As equipes jurídicas que souberem incorporar essas soluções, como aliada estratégica do Direito, estarão a um passo à frente na entrega de valor e eficiência.
No âmbito do Poder Judiciário, importante ressaltar a aprovação da resolução do CNJ 615/25, de 11/3/25, que representou um marco regulatório de redefinição da relação entre tecnologia e Justiça no Brasil.
Tal resolução define princípios de governança, segurança, transparência e supervisão humana obrigatória, para a utilização da IA na administração da Justiça.
Vale destacar que a resolução não autoriza decisões judiciais automatizadas, mas permite soluções de apoio à tomada de decisão, em razão de que tais decisões são atos humanos dos magistrados.
Entendo que a inteligência artificial poderá ser utilizada, pelo Poder Judiciário, como instrumento de apoio, tais como: classificação e triagem de processos, conforme o assunto; geração de minutas de decisões; pesquisa jurisprudencial; atendimento ao jurisdicionado (chatbots); entre outros.
No caso particular de decisões judiciais, os magistrados devem ter extrema cautela na utilização da inteligência artificial, em razão da responsabilidade civil no exercício de suas funções, observado o art. 143 do CPC/15.
O importante é que a utilização da inteligência artificial tenha, dentre outros parâmetros, a centralidade e a supervisão humana no seu desenvolvimento e na sua utilização.
Por mais avançada que pareça, é essencial lembrar que a inteligência artificial continua sendo uma ferramenta criada por pessoas e não um substituto para o pensamento humano.
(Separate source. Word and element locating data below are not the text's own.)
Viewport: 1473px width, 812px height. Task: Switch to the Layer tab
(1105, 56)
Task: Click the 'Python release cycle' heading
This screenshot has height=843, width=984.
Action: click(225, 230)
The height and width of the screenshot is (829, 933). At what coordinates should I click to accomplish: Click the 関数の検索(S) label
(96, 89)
A decisão, o julgamento e a interpretação do mundo continuam sendo de nossas responsabilidades.
A IA funciona com a análise de grandes quantidades de dados e identificando padrões. Ela não entende sentimentos, não percebe nuances e não tem senso de Justiça ou ética.
Deixar que a máquina “pense” no nosso lugar seria abrir mão de algo que só o ser humano pode fazer, ou seja, refletir com sensibilidade, considerar o contexto e escolher com base em valores.
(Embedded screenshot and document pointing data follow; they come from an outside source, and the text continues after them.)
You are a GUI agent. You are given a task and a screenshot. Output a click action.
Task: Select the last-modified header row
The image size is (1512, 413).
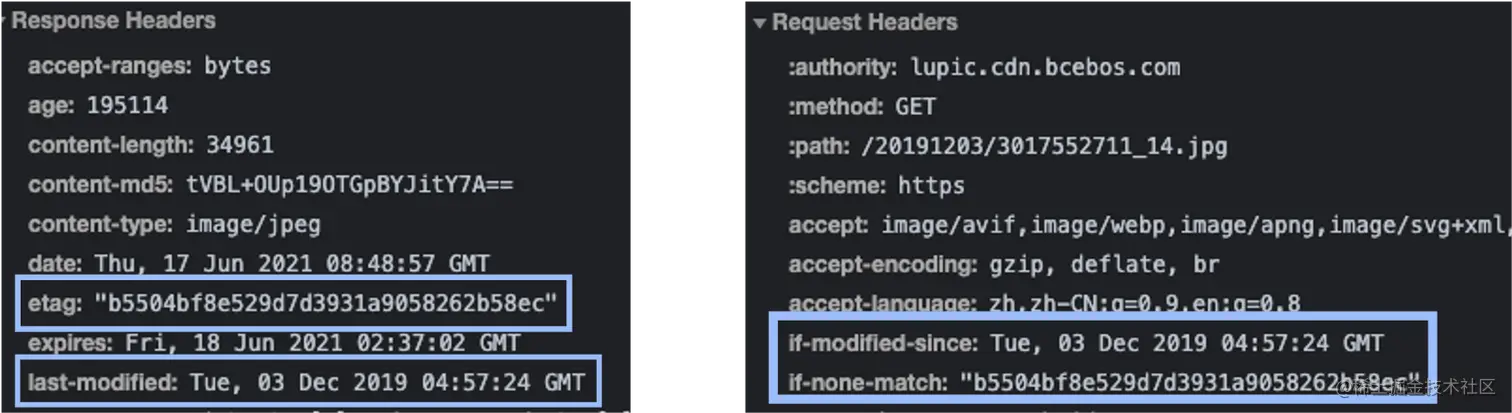tap(306, 382)
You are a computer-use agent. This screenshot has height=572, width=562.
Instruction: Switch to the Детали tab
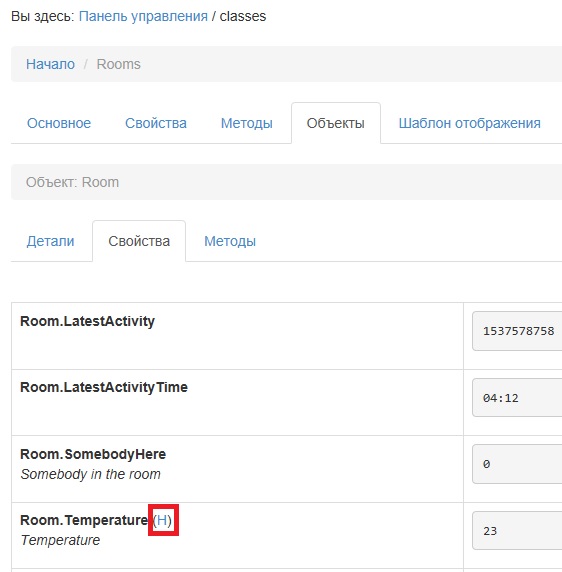[x=50, y=241]
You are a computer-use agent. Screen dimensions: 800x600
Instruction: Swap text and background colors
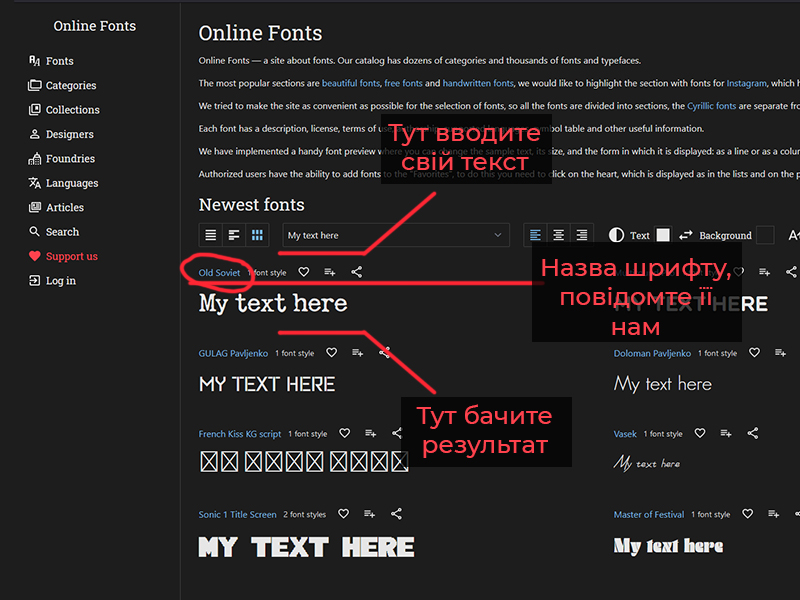coord(686,236)
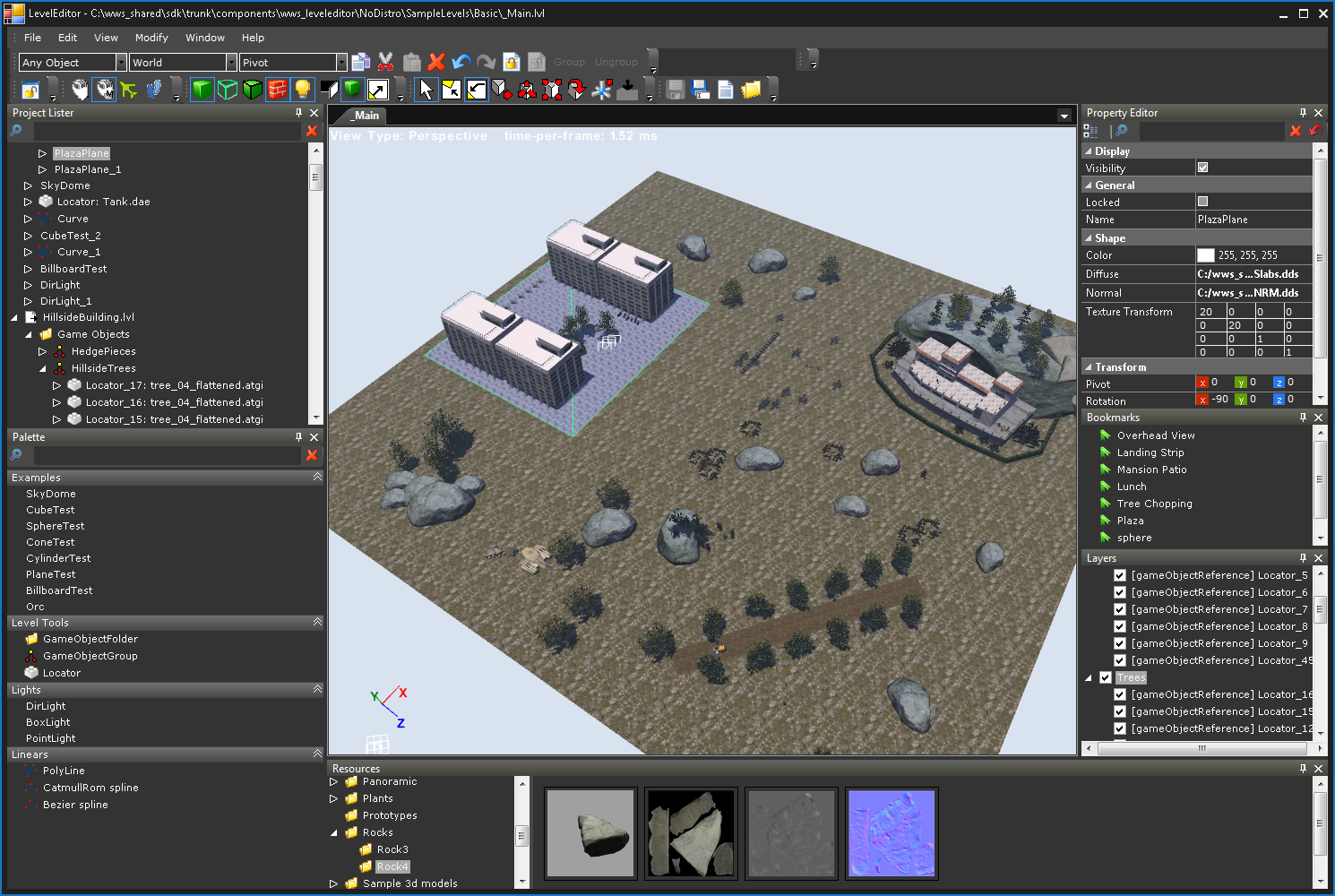Open the Modify menu

click(151, 38)
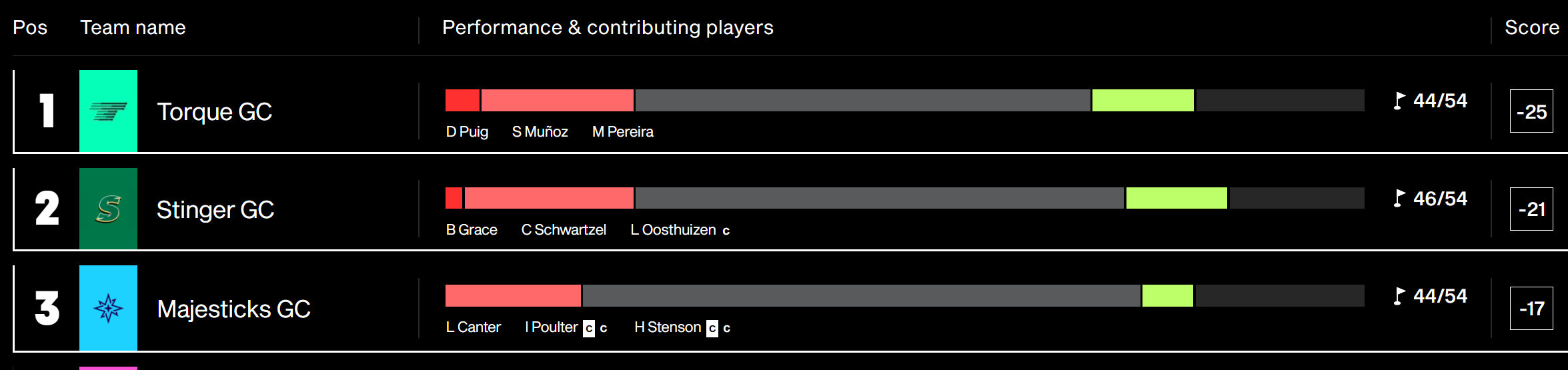The width and height of the screenshot is (1568, 370).
Task: Open the Majesticks GC team name
Action: [234, 309]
Por fim, a inteligência artificial é, sem dúvida, uma grande ajuda. Ela organiza informações, agiliza tarefas e oferece novas possibilidades. De qualquer forma, o essencial continua nas nossas mãos: pensar, avaliar e decidir. A tecnologia pode apoiar o raciocínio humano, mas não deve substituir a nossa capacidade de interpretar o mundo com consciência, ética e humanidade.